INPUT DATA –
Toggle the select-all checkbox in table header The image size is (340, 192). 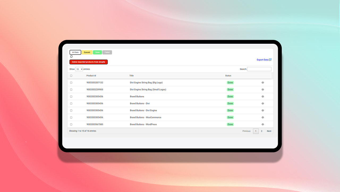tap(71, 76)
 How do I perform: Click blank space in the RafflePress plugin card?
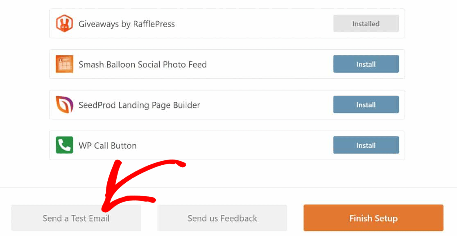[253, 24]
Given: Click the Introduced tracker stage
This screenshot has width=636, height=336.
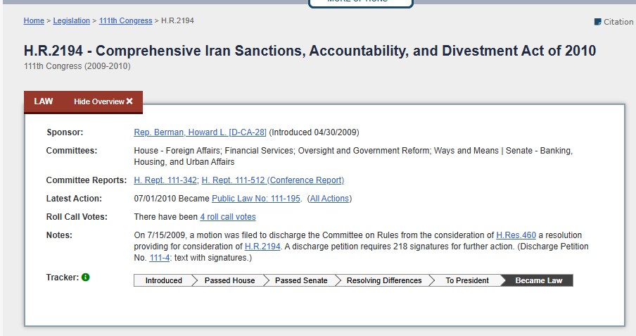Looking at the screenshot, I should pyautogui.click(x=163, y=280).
---
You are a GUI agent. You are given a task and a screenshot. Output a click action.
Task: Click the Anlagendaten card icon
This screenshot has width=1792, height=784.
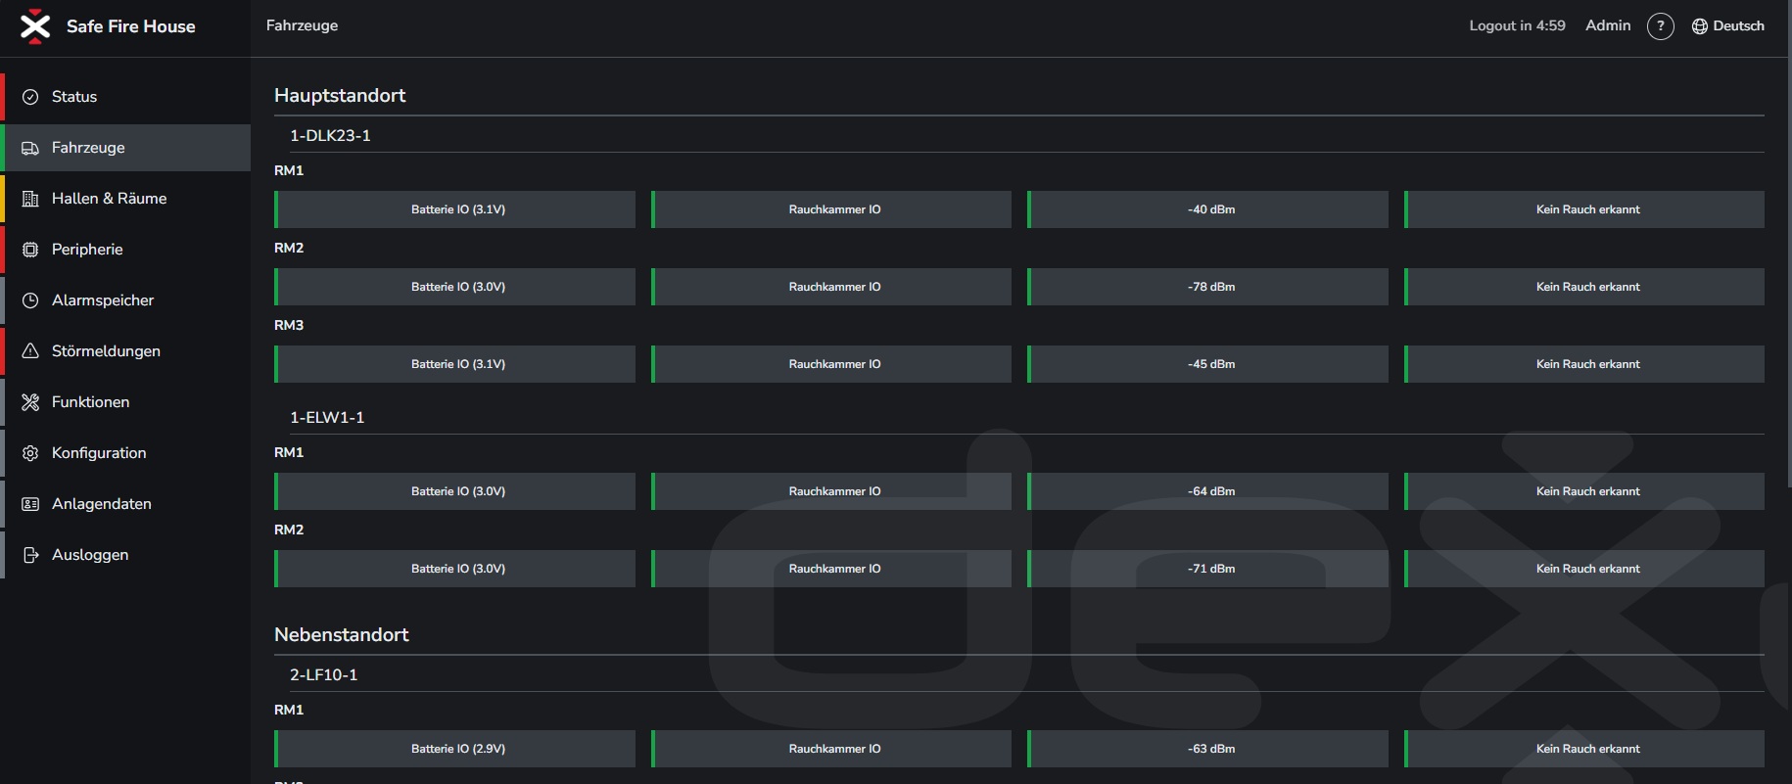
* * *
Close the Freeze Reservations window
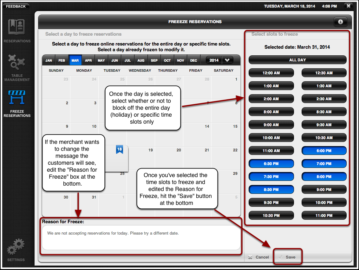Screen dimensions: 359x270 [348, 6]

EXERCISE INSTRUCTIONS – Please return only the lines above, starting at the line that has "Task: Click the Anlagendaten card icon" and ending at the line that has "This screenshot has width=1792, height=784.", keeping both and leaving each one unchanged.

SOLUTION –
Task: Click the Anlagendaten card icon
This screenshot has width=1792, height=784.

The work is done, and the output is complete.